Community is an integral element to the method, process and ethos of Mason Studio. We are honoured to be featured on the cover of the May/June 2023 issue of Canadian Interiors Magazine. The piece captures an in-depth look at our hybrid studio as a case study and active experimental lab to reframe what an interior design office might look and act like: no longer just a place for work, but rather a space for conversation and discourse, a space for inspiration and rejuvenation, and a space to get involved, gather and share knowledge.

Titled Creating Engagement, the feature profiles Mason Studio through a conversation with founding partners, Stanley Sun and Ashley Rumsey. The piece explore why a community-focused approach is the key element in building and designing the workplace of the future, and how a human-centric working space can help foster innovative thinking and experimentation, encourage an exchange of ideas from within and outside the community, and be the place that people want to come to.

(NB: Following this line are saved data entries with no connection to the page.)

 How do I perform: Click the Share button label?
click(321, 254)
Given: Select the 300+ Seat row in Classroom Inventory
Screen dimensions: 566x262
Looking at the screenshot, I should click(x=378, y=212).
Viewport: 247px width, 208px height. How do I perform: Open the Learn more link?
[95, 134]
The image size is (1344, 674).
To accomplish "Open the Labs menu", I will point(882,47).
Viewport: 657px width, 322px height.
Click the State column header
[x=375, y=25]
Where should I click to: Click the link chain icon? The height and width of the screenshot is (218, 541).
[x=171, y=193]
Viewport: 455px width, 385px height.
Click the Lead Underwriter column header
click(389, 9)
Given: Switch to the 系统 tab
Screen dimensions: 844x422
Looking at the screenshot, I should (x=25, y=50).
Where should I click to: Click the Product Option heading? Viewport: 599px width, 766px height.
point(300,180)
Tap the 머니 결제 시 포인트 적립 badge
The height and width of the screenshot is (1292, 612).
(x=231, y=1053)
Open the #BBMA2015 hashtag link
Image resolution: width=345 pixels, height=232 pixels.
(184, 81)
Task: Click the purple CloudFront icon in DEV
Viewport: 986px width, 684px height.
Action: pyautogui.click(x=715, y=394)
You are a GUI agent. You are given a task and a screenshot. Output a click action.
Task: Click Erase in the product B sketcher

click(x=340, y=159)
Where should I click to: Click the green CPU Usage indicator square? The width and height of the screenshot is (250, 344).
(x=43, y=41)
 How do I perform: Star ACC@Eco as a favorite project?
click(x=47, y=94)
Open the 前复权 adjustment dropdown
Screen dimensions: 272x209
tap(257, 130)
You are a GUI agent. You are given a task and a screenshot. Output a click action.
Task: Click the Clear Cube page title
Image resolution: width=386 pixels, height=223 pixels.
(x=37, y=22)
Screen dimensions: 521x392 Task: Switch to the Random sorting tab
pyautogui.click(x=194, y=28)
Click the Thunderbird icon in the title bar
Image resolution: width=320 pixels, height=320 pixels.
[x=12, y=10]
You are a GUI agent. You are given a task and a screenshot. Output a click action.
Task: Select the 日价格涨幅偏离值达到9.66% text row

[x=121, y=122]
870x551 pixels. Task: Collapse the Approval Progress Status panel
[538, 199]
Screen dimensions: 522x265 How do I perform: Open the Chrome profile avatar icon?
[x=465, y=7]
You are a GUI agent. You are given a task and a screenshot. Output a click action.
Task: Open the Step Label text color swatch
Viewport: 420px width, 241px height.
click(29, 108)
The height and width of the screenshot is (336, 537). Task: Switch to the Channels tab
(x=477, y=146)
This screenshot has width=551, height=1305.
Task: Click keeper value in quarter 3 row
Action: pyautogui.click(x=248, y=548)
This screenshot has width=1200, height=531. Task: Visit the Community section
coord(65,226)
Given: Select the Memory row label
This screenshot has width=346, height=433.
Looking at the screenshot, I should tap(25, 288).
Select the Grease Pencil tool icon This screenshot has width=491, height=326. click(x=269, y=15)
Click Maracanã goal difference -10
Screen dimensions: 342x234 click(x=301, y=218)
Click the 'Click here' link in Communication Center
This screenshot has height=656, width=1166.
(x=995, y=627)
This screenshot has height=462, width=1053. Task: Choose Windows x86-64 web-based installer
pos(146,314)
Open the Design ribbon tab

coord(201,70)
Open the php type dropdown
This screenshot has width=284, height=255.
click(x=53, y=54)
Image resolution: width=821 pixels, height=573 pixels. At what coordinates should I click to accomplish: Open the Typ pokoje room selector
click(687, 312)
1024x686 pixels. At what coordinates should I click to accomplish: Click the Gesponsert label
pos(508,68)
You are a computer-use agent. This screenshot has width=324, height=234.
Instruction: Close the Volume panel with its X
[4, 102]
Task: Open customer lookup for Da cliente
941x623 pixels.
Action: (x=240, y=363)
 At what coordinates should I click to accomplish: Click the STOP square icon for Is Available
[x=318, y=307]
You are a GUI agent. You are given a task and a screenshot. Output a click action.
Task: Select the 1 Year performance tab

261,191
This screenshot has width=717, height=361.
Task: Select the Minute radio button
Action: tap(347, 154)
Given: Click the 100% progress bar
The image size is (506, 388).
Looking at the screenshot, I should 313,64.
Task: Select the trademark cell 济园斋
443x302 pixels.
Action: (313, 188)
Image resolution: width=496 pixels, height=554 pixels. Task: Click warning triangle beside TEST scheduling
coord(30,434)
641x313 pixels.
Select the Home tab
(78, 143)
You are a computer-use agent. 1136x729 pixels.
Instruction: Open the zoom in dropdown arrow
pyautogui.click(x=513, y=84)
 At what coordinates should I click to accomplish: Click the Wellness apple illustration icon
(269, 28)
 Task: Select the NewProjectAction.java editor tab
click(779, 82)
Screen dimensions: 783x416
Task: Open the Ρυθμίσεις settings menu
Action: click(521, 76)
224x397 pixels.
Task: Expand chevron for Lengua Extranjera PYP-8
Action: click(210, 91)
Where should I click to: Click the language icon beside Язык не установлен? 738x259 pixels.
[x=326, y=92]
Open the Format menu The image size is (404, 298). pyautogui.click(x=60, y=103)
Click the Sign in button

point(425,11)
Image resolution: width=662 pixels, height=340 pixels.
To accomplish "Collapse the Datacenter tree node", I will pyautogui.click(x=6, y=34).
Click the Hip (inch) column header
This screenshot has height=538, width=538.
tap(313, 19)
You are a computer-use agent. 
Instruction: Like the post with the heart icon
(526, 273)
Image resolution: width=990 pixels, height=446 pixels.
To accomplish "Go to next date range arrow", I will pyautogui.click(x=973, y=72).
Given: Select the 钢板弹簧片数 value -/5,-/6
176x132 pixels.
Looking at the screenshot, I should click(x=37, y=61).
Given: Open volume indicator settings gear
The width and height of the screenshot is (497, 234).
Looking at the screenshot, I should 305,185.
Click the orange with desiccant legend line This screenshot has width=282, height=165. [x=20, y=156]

"Engagement and collaboration with industry and community members whose vision and mission align can be a powerful instrument for achieving shared goals, creating a more effective force for change, and making a meaningful impact in the world," says Ashley Rumsey and Stanley Sun.

Canadian Interiors delves into Mason Studio's evolution and intentions for the future. Mason Studio houses The Gallery at Mason Studio - a cultural and creative hub for artists - designers, and makers - a community library, fabrication lab, educational and gathering place to create opportunities for emerging talent and established professionals from the design industry and beyond.

Read the feature from pages 41 through 47 here.

Photos by Stacey Brandford, courtesy of Canadian Interiors Magazine.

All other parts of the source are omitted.